■ **What you will do**:
**A.** From the passage on lessons from the Haiti Fund, repeat word for word the part that opens with the words containing "The bottom line: we" and closes with "empowerment, not impact.".
**B.** Using the passage on lessons from the Haiti Fund, how would you answer these?
(i) At the public events after the earthquake, what did Haitians say no one was asking them for?
(ii) Which term does the writer call aggressive?
(iii) After the Haiti Fund years, what does the writer care much more about than measurable impact?
**C.** Could you resume the passage on lessons from the Haiti Fund, writing on from its last sentence?

■ **Source document**:
<<<<
For several weeks after the earthquake we held public events to which hundreds of Haitians came. They kept saying that no one was asking them for their help or their opinions – even though Haiti was their homeland and they often supported family there. So we decided we would ask Haitians in Boston to lead… And that’s when the learning really started.

The bottom line: we didn’t start with a plan for Haiti’s reconstruction. We didn’t start with certain NGOs, sectors or geographies. We just created a space for Haitians to examine their own realities and work together to set their own collective agenda. This was revolutionary for a people for whom sovereignty — independent decision making, unobstructed by foreign powers — has always been so elusive. Simply being heard in Haiti, can be a “Tet Anba” experience.  

2. The second “Tet Anba” lesson is closely related to the first: Focus on empowerment, not impact.

So much of the discourse in philanthropy today is about how to ensure the broadest and most measurable impact with our limited dollars. I find “impact” to be an aggressive term. It is about what “we” do to “someone or something” else. It is about the size of the indelible crater we leave after we funders have moved on.  

After my Haiti Fund years, I care far less about measurable impact and much more about signs of empowerment. Have our grants helped Haitians find their own voices? Have we enabled and ennobled grassroots leaders — too long dismissed by elites, politicians and foreign interests — to articulate their own visions and celebrate their own collective assets? Have we held these leaders and their organizations to the highest standards of ethics, professionalism, and practice — and given them the tools, training and trust needed to achieve their greatest aspirations for themselves and their communities?
>>>>
■ **Extracted records**:
<<<<
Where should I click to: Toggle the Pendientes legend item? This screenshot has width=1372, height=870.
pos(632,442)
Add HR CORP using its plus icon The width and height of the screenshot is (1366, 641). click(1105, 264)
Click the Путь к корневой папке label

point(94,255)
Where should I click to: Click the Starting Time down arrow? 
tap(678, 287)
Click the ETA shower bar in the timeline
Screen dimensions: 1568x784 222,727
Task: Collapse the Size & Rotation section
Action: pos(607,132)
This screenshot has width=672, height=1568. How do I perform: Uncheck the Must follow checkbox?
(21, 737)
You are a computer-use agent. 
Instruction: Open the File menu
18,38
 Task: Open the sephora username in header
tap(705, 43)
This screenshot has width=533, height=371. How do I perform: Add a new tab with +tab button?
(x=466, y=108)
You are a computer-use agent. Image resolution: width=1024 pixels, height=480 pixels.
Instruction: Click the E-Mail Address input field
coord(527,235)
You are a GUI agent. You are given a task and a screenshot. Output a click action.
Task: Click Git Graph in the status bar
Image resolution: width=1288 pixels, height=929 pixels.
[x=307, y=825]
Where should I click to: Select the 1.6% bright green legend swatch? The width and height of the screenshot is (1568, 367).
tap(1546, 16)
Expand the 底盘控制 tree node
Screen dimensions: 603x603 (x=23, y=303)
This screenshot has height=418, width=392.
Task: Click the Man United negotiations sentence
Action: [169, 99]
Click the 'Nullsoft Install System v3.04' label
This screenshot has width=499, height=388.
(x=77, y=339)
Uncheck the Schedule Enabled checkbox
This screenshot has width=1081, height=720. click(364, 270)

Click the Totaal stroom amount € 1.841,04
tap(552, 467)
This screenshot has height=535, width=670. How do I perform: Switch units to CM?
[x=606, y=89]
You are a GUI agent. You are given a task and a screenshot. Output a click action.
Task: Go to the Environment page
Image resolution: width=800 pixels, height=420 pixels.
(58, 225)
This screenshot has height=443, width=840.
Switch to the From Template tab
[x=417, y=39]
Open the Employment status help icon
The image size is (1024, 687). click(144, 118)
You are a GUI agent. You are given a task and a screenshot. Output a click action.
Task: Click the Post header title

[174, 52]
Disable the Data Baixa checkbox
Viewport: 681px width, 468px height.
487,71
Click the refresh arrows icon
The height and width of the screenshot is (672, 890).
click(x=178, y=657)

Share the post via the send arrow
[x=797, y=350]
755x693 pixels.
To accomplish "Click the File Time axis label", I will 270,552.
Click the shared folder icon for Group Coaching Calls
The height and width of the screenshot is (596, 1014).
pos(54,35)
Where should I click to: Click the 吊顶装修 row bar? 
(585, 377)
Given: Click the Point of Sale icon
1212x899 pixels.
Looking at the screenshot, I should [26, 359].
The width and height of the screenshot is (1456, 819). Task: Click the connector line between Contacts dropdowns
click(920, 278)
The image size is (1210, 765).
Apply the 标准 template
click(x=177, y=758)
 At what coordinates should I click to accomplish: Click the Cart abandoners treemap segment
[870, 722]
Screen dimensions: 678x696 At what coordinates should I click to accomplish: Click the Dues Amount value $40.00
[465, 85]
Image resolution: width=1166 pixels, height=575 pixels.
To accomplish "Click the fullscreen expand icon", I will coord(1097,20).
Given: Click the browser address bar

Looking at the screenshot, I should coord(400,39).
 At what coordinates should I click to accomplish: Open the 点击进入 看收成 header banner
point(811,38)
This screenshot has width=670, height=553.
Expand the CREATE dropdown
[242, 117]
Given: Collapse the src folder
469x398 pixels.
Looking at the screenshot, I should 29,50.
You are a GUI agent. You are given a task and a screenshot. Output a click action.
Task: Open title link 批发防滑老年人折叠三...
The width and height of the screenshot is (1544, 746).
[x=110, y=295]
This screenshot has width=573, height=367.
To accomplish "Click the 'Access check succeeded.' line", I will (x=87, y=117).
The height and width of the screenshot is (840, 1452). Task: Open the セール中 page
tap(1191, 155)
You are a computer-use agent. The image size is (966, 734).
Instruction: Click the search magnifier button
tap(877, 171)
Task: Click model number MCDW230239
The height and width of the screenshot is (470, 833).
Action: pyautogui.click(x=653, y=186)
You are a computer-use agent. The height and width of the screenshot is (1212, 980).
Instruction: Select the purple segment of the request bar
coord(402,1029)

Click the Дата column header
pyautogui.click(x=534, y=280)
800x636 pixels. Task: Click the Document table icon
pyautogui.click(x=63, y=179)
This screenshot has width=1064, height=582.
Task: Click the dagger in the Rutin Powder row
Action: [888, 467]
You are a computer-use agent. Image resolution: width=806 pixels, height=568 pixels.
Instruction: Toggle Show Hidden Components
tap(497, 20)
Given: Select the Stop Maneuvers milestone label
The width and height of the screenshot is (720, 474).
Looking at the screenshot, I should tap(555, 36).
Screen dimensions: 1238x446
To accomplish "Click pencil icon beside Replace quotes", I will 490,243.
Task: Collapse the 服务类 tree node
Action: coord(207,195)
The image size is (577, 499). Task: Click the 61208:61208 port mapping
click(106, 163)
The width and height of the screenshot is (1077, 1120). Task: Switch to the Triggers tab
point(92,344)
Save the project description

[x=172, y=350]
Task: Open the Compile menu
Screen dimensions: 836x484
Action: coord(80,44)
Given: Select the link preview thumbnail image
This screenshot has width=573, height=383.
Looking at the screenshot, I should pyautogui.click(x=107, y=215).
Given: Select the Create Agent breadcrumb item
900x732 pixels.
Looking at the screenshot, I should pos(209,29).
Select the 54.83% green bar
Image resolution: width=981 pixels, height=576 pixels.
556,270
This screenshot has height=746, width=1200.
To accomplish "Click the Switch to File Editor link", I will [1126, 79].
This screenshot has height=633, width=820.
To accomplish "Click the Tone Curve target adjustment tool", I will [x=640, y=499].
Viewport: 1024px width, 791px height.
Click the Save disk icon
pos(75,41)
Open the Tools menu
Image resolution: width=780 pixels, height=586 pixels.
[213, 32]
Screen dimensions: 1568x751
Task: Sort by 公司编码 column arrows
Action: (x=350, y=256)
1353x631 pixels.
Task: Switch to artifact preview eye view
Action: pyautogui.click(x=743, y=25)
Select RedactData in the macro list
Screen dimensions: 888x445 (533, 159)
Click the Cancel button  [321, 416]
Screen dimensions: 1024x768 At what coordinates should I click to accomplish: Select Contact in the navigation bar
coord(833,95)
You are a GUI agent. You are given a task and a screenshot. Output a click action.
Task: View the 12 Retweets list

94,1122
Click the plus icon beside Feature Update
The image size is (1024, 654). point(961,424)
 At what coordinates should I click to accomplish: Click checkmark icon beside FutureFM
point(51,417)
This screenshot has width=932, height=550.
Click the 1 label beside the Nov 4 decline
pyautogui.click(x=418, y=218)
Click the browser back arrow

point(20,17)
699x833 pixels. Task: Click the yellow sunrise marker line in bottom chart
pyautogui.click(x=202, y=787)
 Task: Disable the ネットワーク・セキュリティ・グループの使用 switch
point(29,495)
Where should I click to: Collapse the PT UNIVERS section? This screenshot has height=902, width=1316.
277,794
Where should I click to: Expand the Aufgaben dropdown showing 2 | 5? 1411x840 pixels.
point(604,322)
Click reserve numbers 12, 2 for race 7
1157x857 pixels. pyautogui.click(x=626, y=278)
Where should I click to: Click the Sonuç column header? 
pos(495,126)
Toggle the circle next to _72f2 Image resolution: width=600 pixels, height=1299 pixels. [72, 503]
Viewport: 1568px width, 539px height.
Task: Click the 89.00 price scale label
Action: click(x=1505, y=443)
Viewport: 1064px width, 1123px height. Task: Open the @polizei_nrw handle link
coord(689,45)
>>>>
■ **Task results**:
**A.**
The bottom line: we didn’t start with a plan for Haiti’s reconstruction. We didn’t start with certain NGOs, sectors or geographies. We just created a space for Haitians to examine their own realities and work together to set their own collective agenda. This was revolutionary for a people for whom sovereignty — independent decision making, unobstructed by foreign powers — has always been so elusive. Simply being heard in Haiti, can be a “Tet Anba” experience.  

2. The second “Tet Anba” lesson is closely related to the first: Focus on empowerment, not impact.

**B.**
(i) Their help or their opinions.
(ii) "Impact."
(iii) Signs of empowerment.

**C.**
The real impact of this kind of philanthropy is evidenced by whether we have left Haitian organizations prouder and more powerful to work things out together — to improve their communities and society — over the very, very long haul, long after we funders have gone home and stopped measuring.

3. The third “Tet Anba” lesson is this: Focus on depth, not breadth.

I have learned to peel off the layers of the onion in a local context instead of trying to go quickly to scale – because poverty is undeniably multi-layered. It’s not just about lack of income, lack of infrastructure, lack of education, lack of health care, or lack of any particular resource. Poverty may also be perpetuated by entrenched social norms, by structural and internalized oppression, by lack of a political voice or right to hold one’s government accountable. I have seen that all of these layers must be addressed for an individual or a community to move forward. Our goal is not the number of lives touched or specific behaviors changed, but the number of communities transformed – and that requires digging deep into the spiritual, intellectual, social, economic, and physical ecosystems which shape individuals.

Many times we have chosen to fund one-off projects and small enterprises, rather than systemic solutions, because Haiti at this time is so fractured. It has a national curriculum, but not a national education system; it has a national teaching hospital, but not an integrated national health care system; it has a national Parliament, but no municipal elections. So, while it would in some ways be ideal to propel change on a large scale, that is not so realistic in Haiti. In the absence of ample opportunities for large-scale systems change, I have learned that changing realities for one child, one family, one school, one commune or one group of 100 women, is deeply gratifying. Each time we do so, we announce that a new Haiti is possible, if we practice “Tet Anba Philanthropy.”

When you turn the power dynamics in philanthropy upside down, when your “head is underneath,” you can see the day to day needs and dreams of grassroots Haitians all the more clearly.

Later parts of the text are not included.